━━━━━ DATASET ENTRIES ━━━━━
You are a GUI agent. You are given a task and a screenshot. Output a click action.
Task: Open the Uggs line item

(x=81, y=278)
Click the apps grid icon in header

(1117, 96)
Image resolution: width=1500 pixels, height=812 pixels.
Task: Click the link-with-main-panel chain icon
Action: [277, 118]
━━━━━
▶ **BRIEF**
Could the entries above be output once more, exactly as they are?

▶ **RESULT**
You are a GUI agent. You are given a task and a screenshot. Output a click action.
Task: Open the Uggs line item

(x=81, y=278)
Click the apps grid icon in header

(1117, 96)
Image resolution: width=1500 pixels, height=812 pixels.
Task: Click the link-with-main-panel chain icon
Action: [277, 118]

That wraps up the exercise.